After a few short days at Farm Sanctuary I found myself being drawn to one of the male turkeys. His name was Phoenix. Each morning as I brought him his breakfast he would come frantically running at me tripping over any hen that got in his way. He downed his bowl of food in seconds flat then backed up and watched me until I left. I found myself staying in his pen for longer periods. I even started making special visits when I had spare time. The more time that I spent with Phoenix the more I enjoyed his company. We were slowly becoming friends. If I bounced pellets in the palm of my hand he would gently take then one by one. I learned that he loved to be scratched through the soft feathers beside his bum. Once I found the sweet spot he would shake his head uncontrollably while biting at the air. I learned from Phoenix that when turkeys are happy and excited instead of waging their tails, the colour of their heads turns bright blue and they shift their weight from foot to foot. When they want to get attention they puff themselves up as big as they can and strut around in circles.
As I got to know Phoenix I could tell that I was starting to grow on him as well. It seemed everyday he would bashfully come to sit just a little bit closer than the day before. One day he put his face right into mine. I was scared for a second thinking that he was going to nip off my nose. But he didn’t. After a quiet minute of looking right into my eyes he rested his forehead onto mine. He was telling me that he trusted me, and was looking for love. Well he got it; my love for him seemed to fill my entire self. By the end of my term at the farm I loved that turkey just as much as any cat or dog I had ever known. A face that had once been alien and strange to me had become familiar and beautiful.

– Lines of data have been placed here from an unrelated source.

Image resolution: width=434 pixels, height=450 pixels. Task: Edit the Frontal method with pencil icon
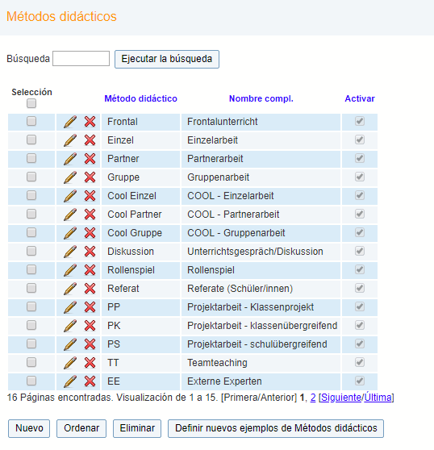(x=70, y=122)
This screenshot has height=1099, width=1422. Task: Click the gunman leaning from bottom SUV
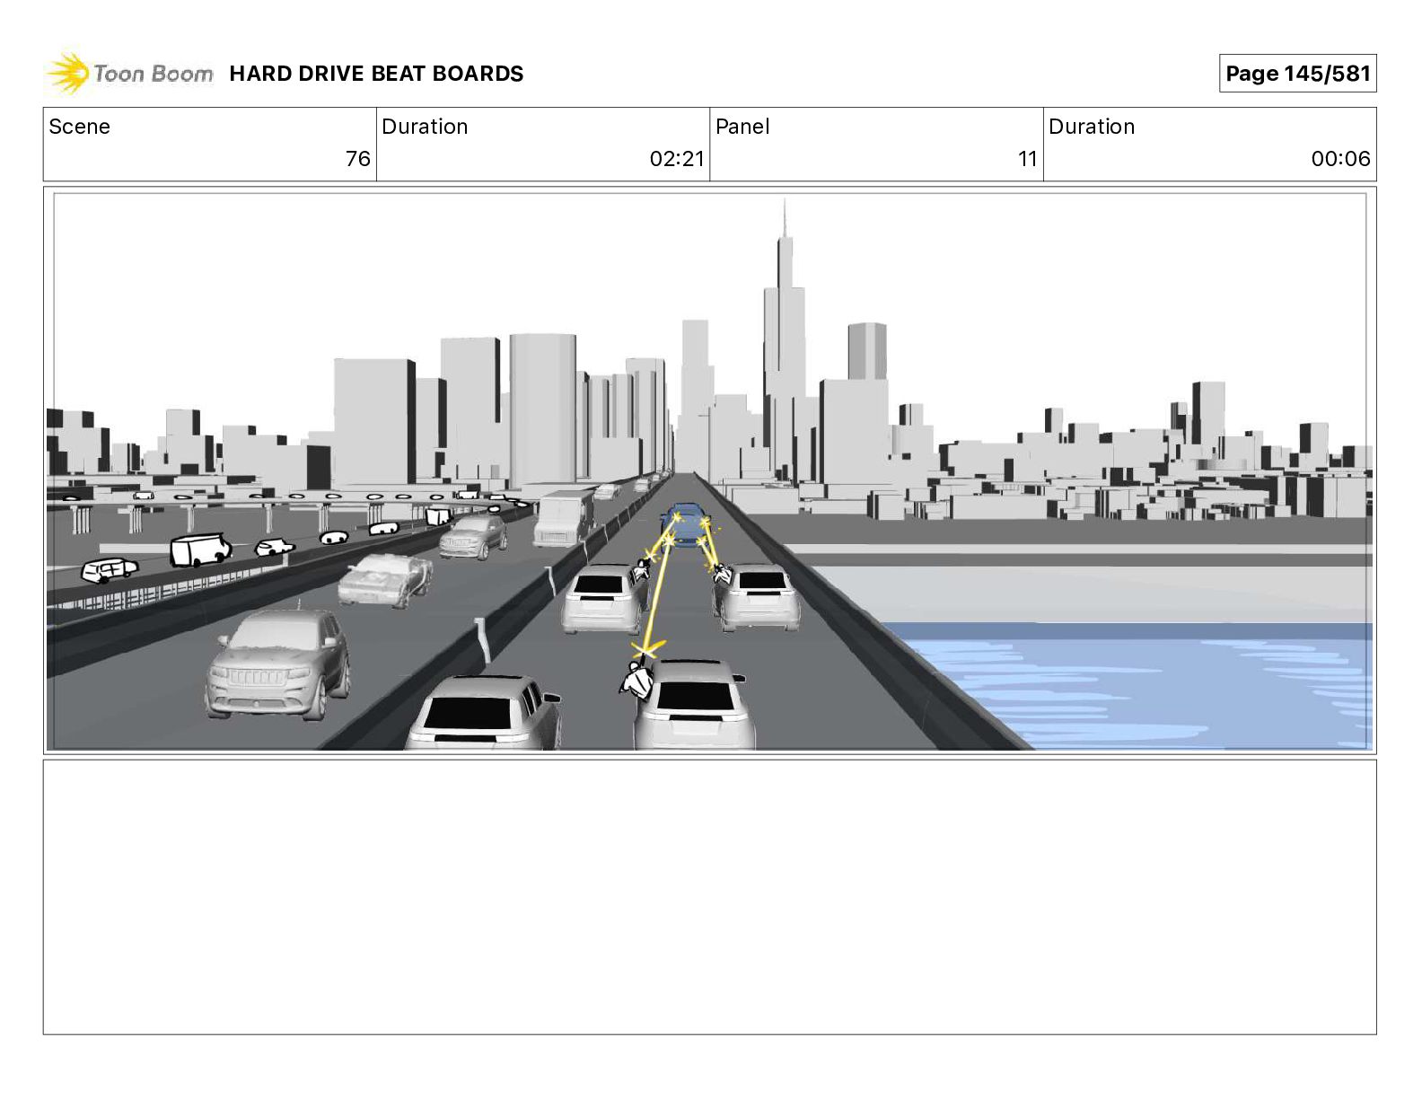(636, 680)
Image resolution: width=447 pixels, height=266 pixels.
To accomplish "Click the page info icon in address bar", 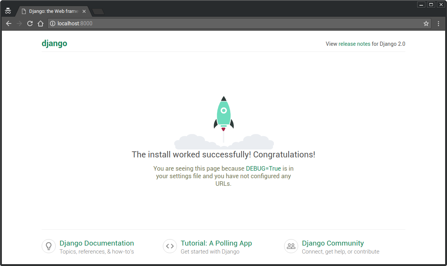I will pos(52,23).
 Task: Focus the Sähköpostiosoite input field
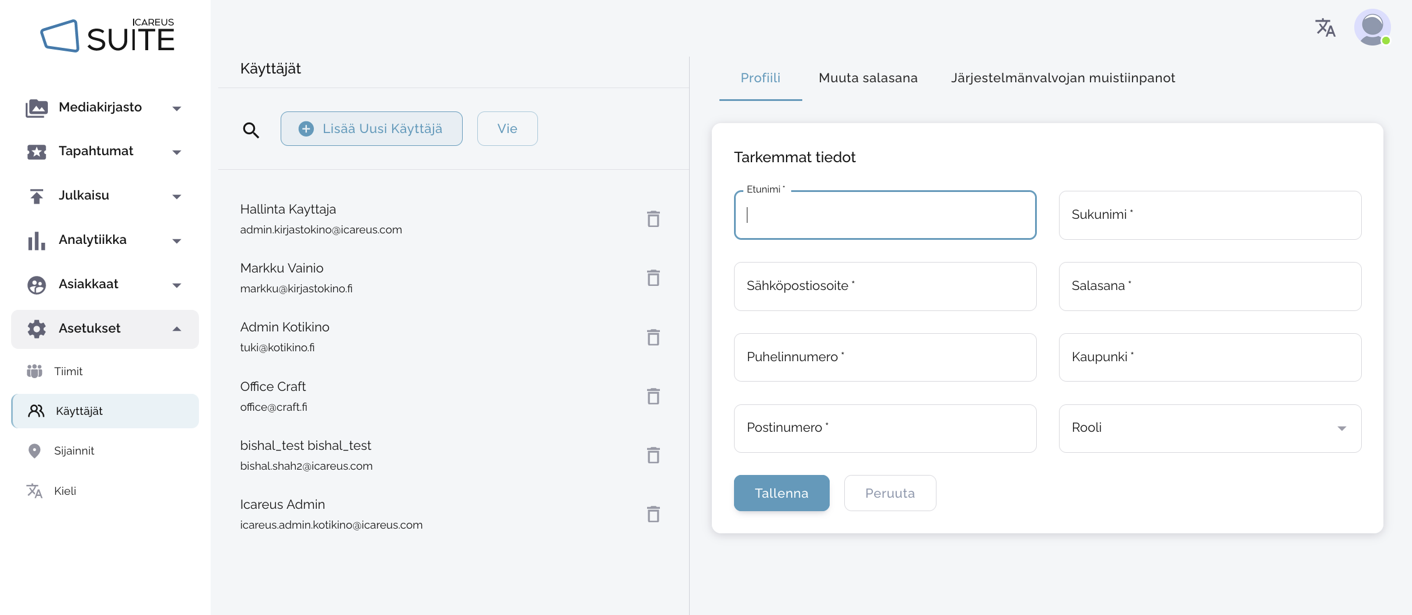pyautogui.click(x=885, y=286)
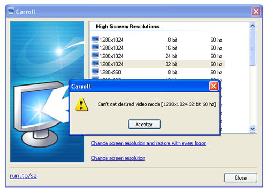Click the resolution list scroll up arrow
The width and height of the screenshot is (268, 194).
click(252, 26)
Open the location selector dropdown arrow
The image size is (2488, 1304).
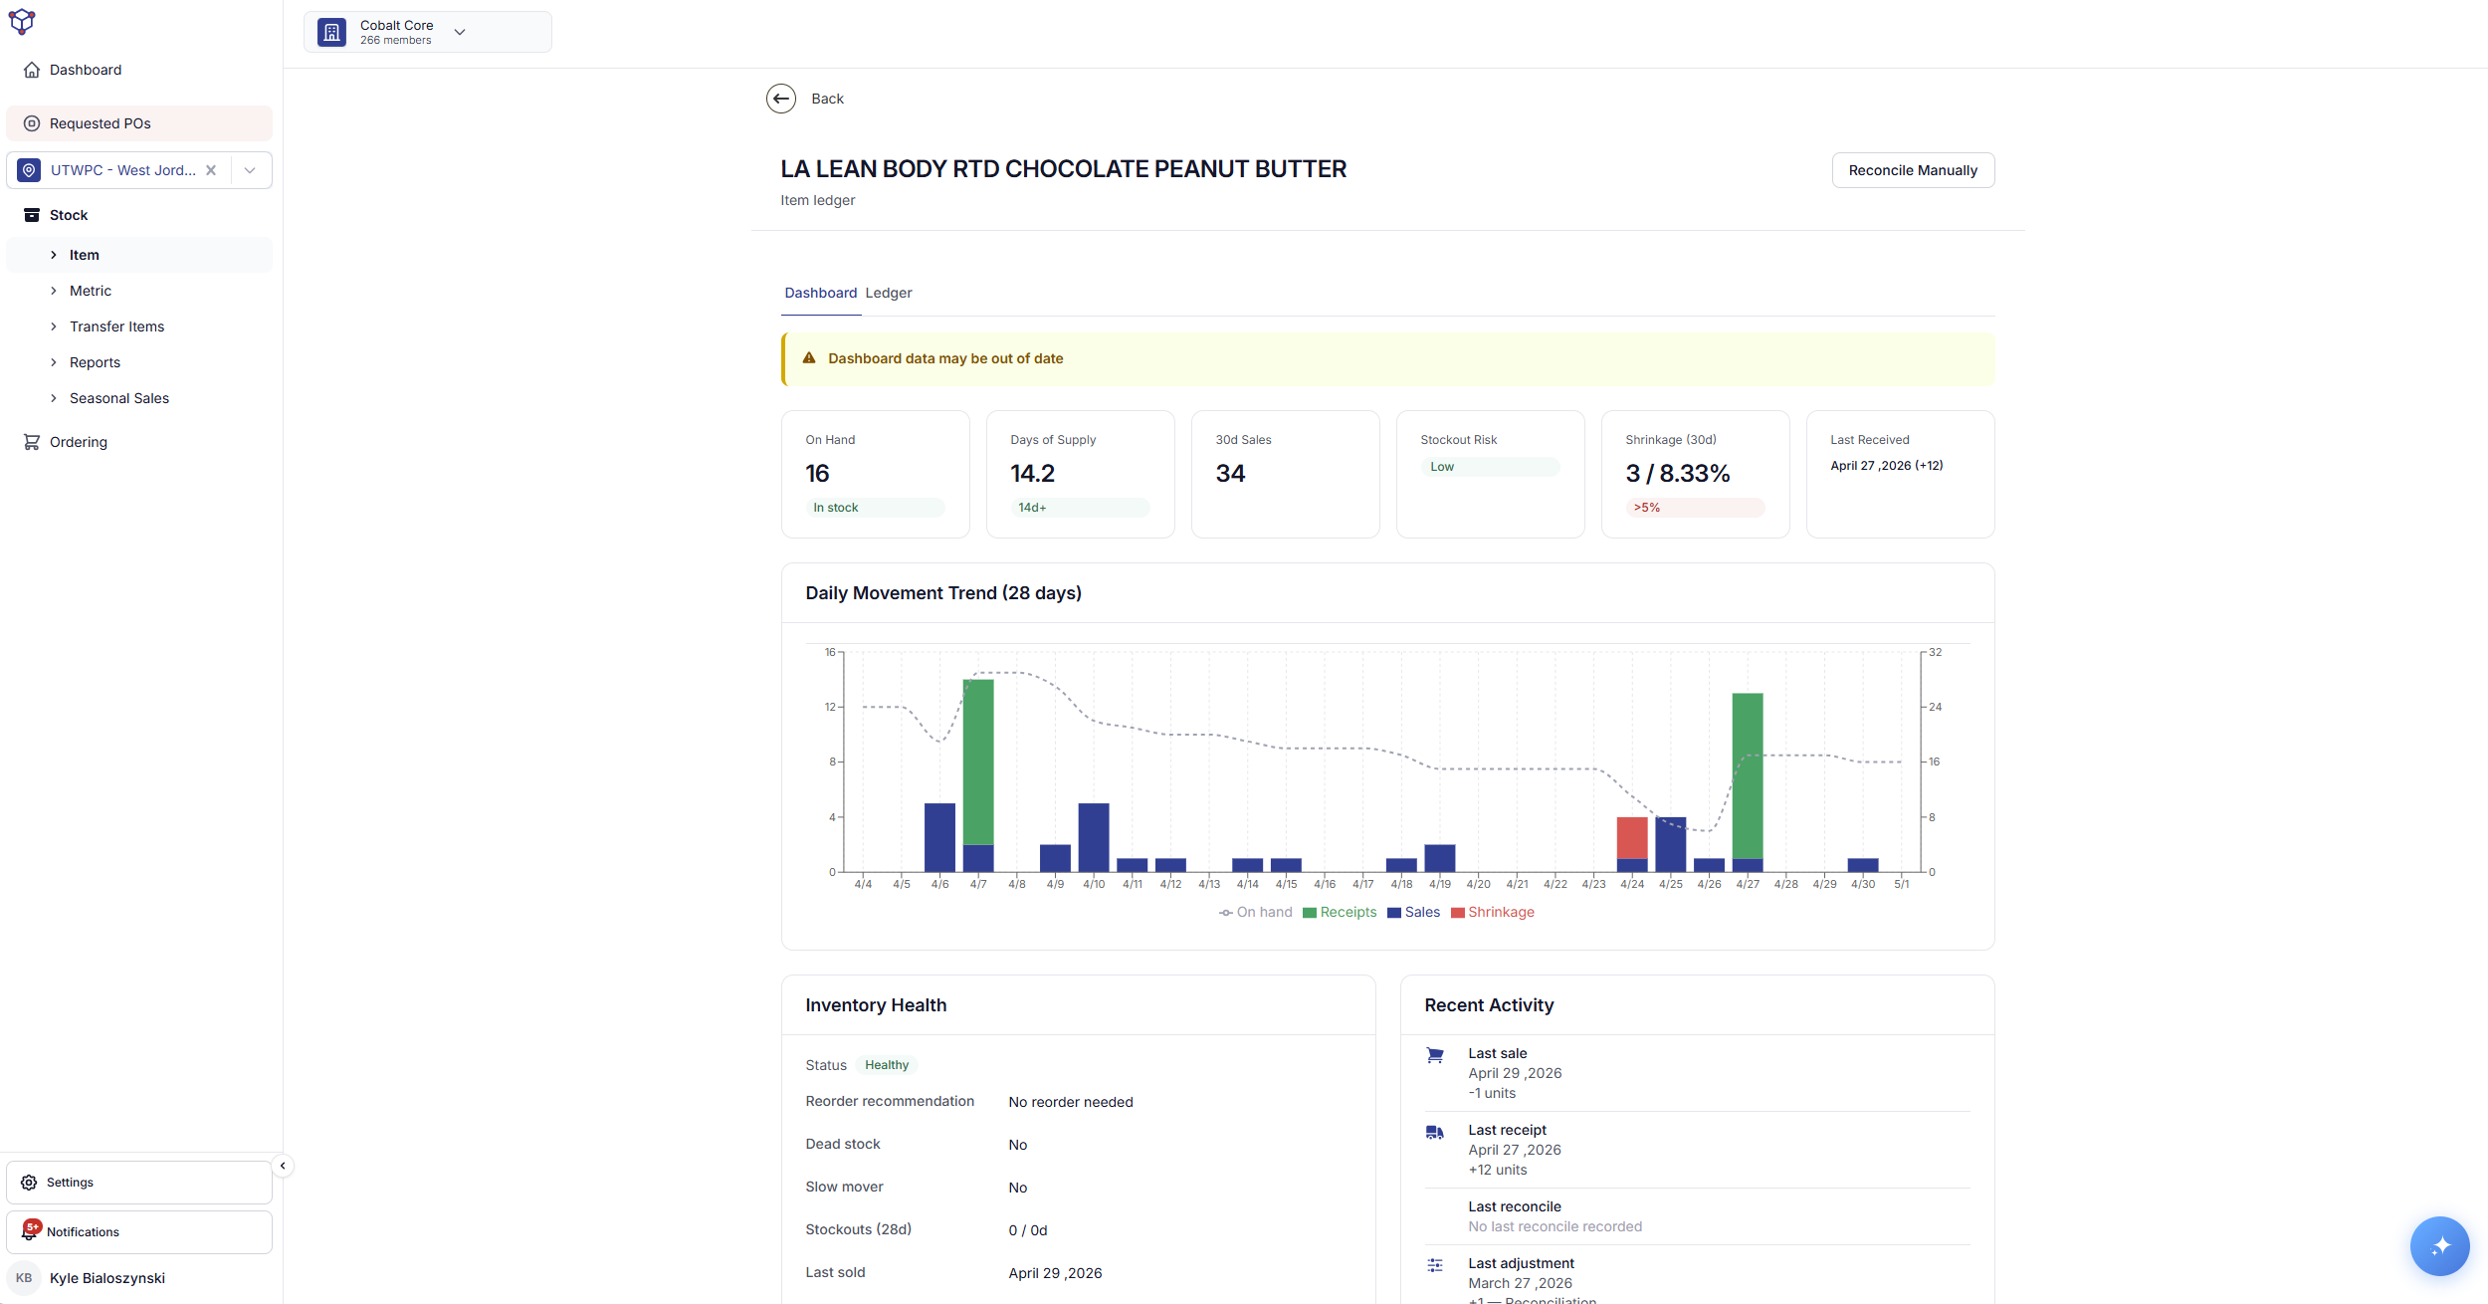coord(250,170)
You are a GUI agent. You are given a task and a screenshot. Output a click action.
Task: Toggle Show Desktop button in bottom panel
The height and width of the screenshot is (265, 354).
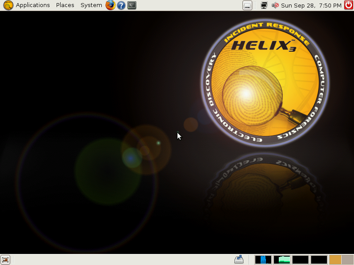pos(5,260)
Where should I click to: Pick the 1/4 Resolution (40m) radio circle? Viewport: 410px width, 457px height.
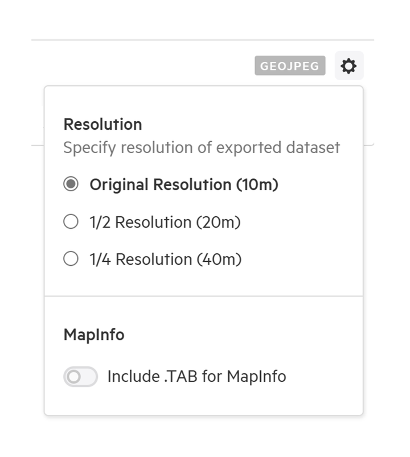(x=71, y=259)
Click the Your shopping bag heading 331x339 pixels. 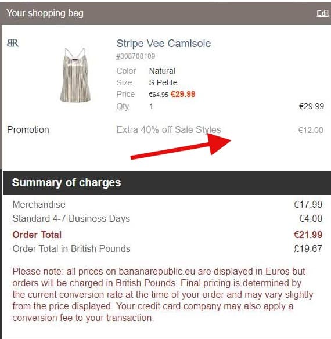(45, 13)
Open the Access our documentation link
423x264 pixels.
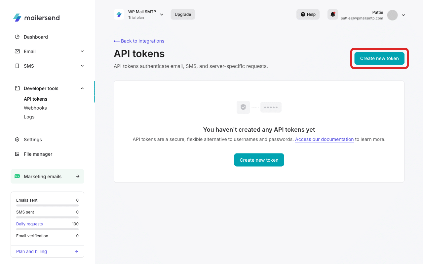(x=324, y=139)
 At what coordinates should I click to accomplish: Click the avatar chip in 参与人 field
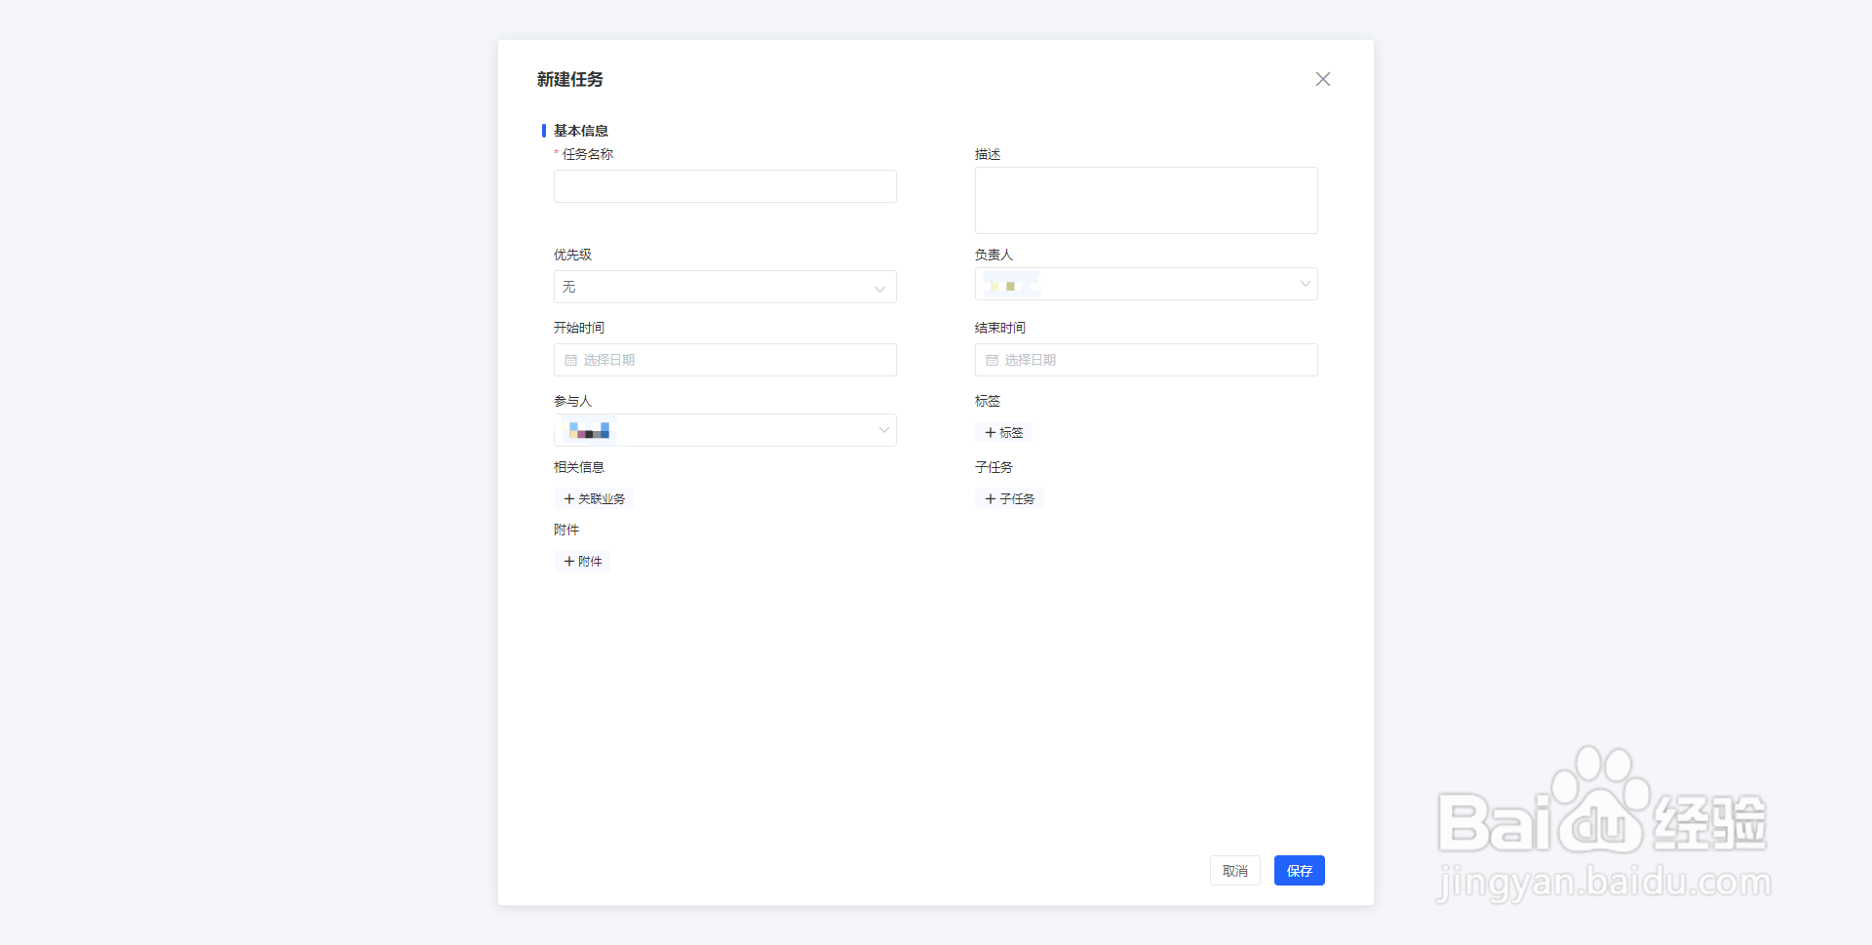[589, 430]
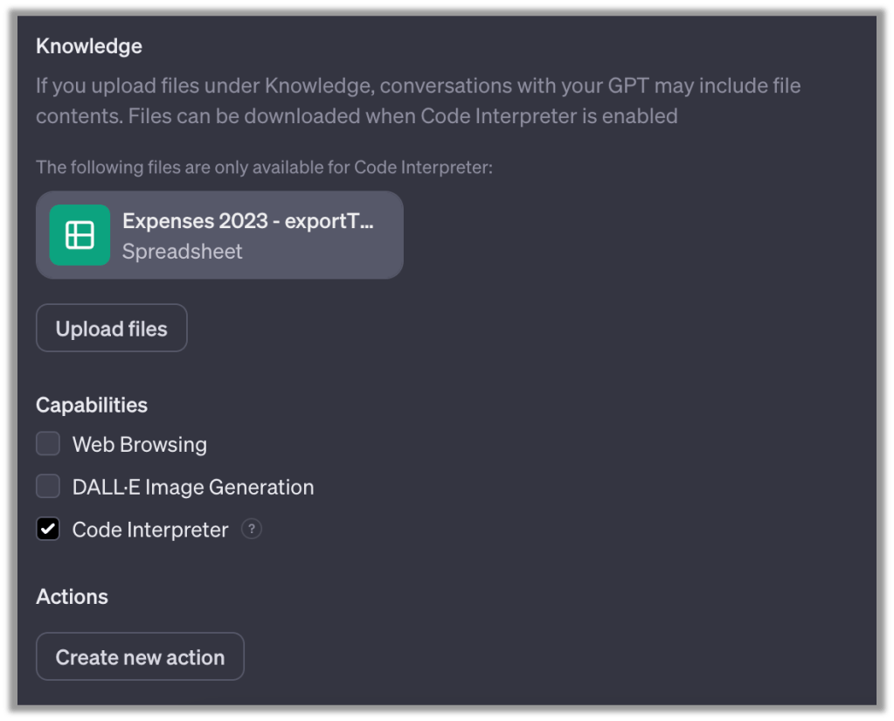Screen dimensions: 894x721
Task: Click the truncated ellipsis of the file name
Action: pyautogui.click(x=367, y=221)
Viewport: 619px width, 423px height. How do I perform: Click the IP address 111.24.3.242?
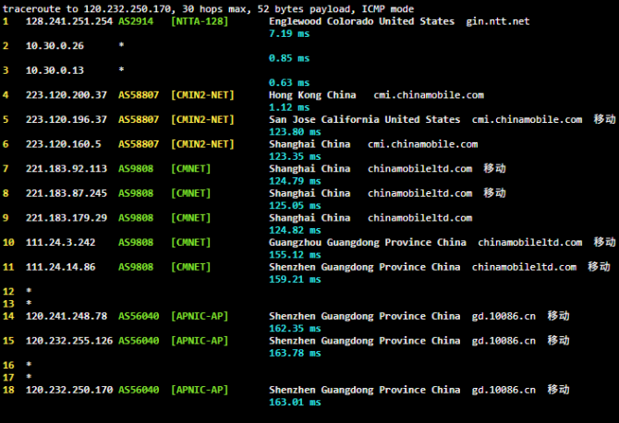coord(60,243)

For the past two years I have visited the sanctuary in New York whenever I got the chance. The main draw was always Phoenix. I never could wait to see my sweet gentle friend. The amazing part was that he remembered me too and always seemed so happy to see me again. At the sound of my voice he would proudly spread his tail feathers, strut around in a few circles before settling in for some quality time of strokes and bum scratches. The last time that I visited Phoenix he seemed to be as excited as I was (and I sure get excited). I saw him from afar and called out “PHOENO!” as I ran over to him. His head jerked up in recognition and he started waddling around with all of his feathers standing on end.
I sat down in the grass beside him and he fumbled to get closer. His legs and feet were not doing well. Because of his extreme weight (he like all turkeys raised to be eaten had been genetically modified to be much bigger than what is natural) his legs and feet were now deformed and painfully ridden with arthritis. He was having trouble walking but he was determined to get onto my lap. I couldn’t pick him up because he was just too heavy. He eventually managed to climb right onto my lap and plopped himself down. It was as though he claiming me for his own and I was thrilled.
I believe in love at first sight (to some extent). There is chemistry between us that attracts us to others without reason. This chemistry exists between people, between animals and between people and animals. Sometimes I come across an animal, or person that I just feel comfortable around, and find them easy to love. I can’t explain what it was about Phoenix that had me so smitten, but I was. He was a handsome gentleman that had learned to trust and forgive the cruelty that he had been exposed to earlier in life.
I recently received the news that Phoenix had to be euthanized because his legs and health had finally given out. I was devastated. I still am. The world just seems less complete with the loss of a dear friend. However I am so very thankful to Farm Sanctuary for giving me the opportunity to get to know and love him. Also for giving Phoenix 5 wonderful years under their care. Almost all of the 300 million turkeys that are raised for food in the US every year are slaughtered at 14 weeks old.